*** Opening Provided entries ***
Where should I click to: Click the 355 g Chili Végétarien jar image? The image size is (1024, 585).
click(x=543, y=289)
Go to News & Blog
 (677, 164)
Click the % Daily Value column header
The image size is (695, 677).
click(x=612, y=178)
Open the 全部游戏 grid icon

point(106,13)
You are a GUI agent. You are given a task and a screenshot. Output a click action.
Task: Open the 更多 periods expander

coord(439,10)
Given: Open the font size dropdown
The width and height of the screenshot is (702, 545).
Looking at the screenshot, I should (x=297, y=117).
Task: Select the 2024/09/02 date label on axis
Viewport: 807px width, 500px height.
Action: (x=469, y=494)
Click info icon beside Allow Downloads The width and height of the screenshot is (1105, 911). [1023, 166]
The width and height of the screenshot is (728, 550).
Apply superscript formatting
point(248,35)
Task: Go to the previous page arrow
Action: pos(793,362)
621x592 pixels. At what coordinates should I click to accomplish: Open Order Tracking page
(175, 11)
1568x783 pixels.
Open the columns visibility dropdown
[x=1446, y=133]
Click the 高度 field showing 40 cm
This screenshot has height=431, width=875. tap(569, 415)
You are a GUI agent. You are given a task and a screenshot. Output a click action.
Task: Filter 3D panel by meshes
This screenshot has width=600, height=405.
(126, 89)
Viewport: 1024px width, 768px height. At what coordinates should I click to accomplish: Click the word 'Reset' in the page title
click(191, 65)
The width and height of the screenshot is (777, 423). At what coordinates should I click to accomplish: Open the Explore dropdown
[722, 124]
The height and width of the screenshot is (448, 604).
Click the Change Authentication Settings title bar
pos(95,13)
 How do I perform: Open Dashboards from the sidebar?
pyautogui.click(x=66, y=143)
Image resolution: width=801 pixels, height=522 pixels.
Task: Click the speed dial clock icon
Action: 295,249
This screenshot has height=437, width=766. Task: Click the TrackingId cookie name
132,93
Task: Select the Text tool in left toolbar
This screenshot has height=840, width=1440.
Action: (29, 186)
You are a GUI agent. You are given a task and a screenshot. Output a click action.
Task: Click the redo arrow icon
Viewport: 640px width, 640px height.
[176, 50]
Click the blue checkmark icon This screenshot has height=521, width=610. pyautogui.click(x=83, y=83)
*** Closing Provided entries ***
* **What is required**:
Return the material in full, restating each entry word for word.

* **Task answer**:
Where should I click to: Click the 355 g Chili Végétarien jar image? The image size is (1024, 585).
click(x=543, y=289)
Go to News & Blog
 (677, 164)
Click the % Daily Value column header
The image size is (695, 677).
click(x=612, y=178)
Open the 全部游戏 grid icon

point(106,13)
You are a GUI agent. You are given a task and a screenshot. Output a click action.
Task: Open the 更多 periods expander

coord(439,10)
Given: Open the font size dropdown
The width and height of the screenshot is (702, 545).
Looking at the screenshot, I should (x=297, y=117).
Task: Select the 2024/09/02 date label on axis
Viewport: 807px width, 500px height.
Action: (x=469, y=494)
Click info icon beside Allow Downloads The width and height of the screenshot is (1105, 911). [1023, 166]
The width and height of the screenshot is (728, 550).
Apply superscript formatting
point(248,35)
Task: Go to the previous page arrow
Action: pos(793,362)
621x592 pixels. At what coordinates should I click to accomplish: Open Order Tracking page
(175, 11)
1568x783 pixels.
Open the columns visibility dropdown
[x=1446, y=133]
Click the 高度 field showing 40 cm
This screenshot has height=431, width=875. tap(569, 415)
You are a GUI agent. You are given a task and a screenshot. Output a click action.
Task: Filter 3D panel by meshes
This screenshot has width=600, height=405.
(126, 89)
Viewport: 1024px width, 768px height. At what coordinates should I click to accomplish: Click the word 'Reset' in the page title
click(191, 65)
The width and height of the screenshot is (777, 423). At what coordinates should I click to accomplish: Open the Explore dropdown
[722, 124]
The height and width of the screenshot is (448, 604).
Click the Change Authentication Settings title bar
pos(95,13)
 How do I perform: Open Dashboards from the sidebar?
pyautogui.click(x=66, y=143)
Image resolution: width=801 pixels, height=522 pixels.
Task: Click the speed dial clock icon
Action: 295,249
This screenshot has height=437, width=766. Task: Click the TrackingId cookie name
132,93
Task: Select the Text tool in left toolbar
This screenshot has height=840, width=1440.
Action: (29, 186)
You are a GUI agent. You are given a task and a screenshot. Output a click action.
Task: Click the redo arrow icon
Viewport: 640px width, 640px height.
[176, 50]
Click the blue checkmark icon This screenshot has height=521, width=610. pyautogui.click(x=83, y=83)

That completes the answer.